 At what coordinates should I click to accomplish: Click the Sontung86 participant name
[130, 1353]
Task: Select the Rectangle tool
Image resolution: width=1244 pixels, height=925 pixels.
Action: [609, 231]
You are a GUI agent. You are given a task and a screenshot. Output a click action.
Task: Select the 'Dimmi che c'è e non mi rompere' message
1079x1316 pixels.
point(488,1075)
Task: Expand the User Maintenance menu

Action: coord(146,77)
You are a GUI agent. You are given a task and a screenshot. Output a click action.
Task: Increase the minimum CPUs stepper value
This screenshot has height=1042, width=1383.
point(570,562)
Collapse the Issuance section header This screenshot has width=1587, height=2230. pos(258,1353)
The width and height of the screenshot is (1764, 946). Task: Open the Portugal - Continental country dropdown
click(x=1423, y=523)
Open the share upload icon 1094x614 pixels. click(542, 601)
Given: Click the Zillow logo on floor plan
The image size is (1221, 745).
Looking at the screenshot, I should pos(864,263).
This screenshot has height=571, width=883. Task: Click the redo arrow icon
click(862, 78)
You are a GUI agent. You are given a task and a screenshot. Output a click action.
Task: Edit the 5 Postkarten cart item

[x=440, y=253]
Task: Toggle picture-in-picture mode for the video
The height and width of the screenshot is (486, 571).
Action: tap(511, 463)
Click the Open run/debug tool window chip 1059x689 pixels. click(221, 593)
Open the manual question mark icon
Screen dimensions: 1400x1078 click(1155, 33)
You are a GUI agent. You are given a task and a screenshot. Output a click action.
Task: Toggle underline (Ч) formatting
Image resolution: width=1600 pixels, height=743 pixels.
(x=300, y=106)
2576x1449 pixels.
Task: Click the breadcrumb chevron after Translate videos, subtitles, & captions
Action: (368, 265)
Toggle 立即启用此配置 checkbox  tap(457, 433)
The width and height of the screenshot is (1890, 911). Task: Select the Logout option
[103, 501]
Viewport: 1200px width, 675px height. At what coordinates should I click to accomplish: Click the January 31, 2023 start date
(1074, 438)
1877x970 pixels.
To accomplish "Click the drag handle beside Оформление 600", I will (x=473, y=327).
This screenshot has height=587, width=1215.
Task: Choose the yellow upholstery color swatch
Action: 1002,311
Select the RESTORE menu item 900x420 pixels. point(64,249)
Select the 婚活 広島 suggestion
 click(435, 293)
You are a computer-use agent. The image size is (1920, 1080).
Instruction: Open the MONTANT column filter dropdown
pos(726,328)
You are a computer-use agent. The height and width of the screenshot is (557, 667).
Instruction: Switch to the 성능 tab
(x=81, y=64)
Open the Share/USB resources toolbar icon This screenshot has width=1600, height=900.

________________________

» **WHAT YOU SHOULD DO**: Quote all of the data above word for word, line by line, with no changes.

» **SOLUTION TO THIS PROBLEM**:
 At what coordinates should I click to accomplish: Click the Sontung86 participant name
[130, 1353]
Task: Select the Rectangle tool
Image resolution: width=1244 pixels, height=925 pixels.
Action: [609, 231]
You are a GUI agent. You are given a task and a screenshot. Output a click action.
Task: Select the 'Dimmi che c'è e non mi rompere' message
1079x1316 pixels.
point(488,1075)
Task: Expand the User Maintenance menu

Action: coord(146,77)
You are a GUI agent. You are given a task and a screenshot. Output a click action.
Task: Increase the minimum CPUs stepper value
This screenshot has height=1042, width=1383.
point(570,562)
Collapse the Issuance section header This screenshot has width=1587, height=2230. pos(258,1353)
The width and height of the screenshot is (1764, 946). Task: Open the Portugal - Continental country dropdown
click(x=1423, y=523)
Open the share upload icon 1094x614 pixels. click(542, 601)
Given: Click the Zillow logo on floor plan
The image size is (1221, 745).
Looking at the screenshot, I should pos(864,263).
This screenshot has height=571, width=883. Task: Click the redo arrow icon
click(862, 78)
You are a GUI agent. You are given a task and a screenshot. Output a click action.
Task: Edit the 5 Postkarten cart item

[x=440, y=253]
Task: Toggle picture-in-picture mode for the video
The height and width of the screenshot is (486, 571).
Action: tap(511, 463)
Click the Open run/debug tool window chip 1059x689 pixels. click(221, 593)
Open the manual question mark icon
Screen dimensions: 1400x1078 click(1155, 33)
You are a GUI agent. You are given a task and a screenshot. Output a click action.
Task: Toggle underline (Ч) formatting
Image resolution: width=1600 pixels, height=743 pixels.
(x=300, y=106)
2576x1449 pixels.
Task: Click the breadcrumb chevron after Translate videos, subtitles, & captions
Action: (368, 265)
Toggle 立即启用此配置 checkbox  tap(457, 433)
The width and height of the screenshot is (1890, 911). Task: Select the Logout option
[103, 501]
Viewport: 1200px width, 675px height. At what coordinates should I click to accomplish: Click the January 31, 2023 start date
(1074, 438)
1877x970 pixels.
To accomplish "Click the drag handle beside Оформление 600", I will (x=473, y=327).
This screenshot has height=587, width=1215.
Task: Choose the yellow upholstery color swatch
Action: 1002,311
Select the RESTORE menu item 900x420 pixels. point(64,249)
Select the 婚活 広島 suggestion
 click(435, 293)
You are a computer-use agent. The image size is (1920, 1080).
Instruction: Open the MONTANT column filter dropdown
pos(726,328)
You are a computer-use agent. The height and width of the screenshot is (557, 667).
Instruction: Switch to the 성능 tab
(x=81, y=64)
Open the Share/USB resources toolbar icon This screenshot has width=1600, height=900.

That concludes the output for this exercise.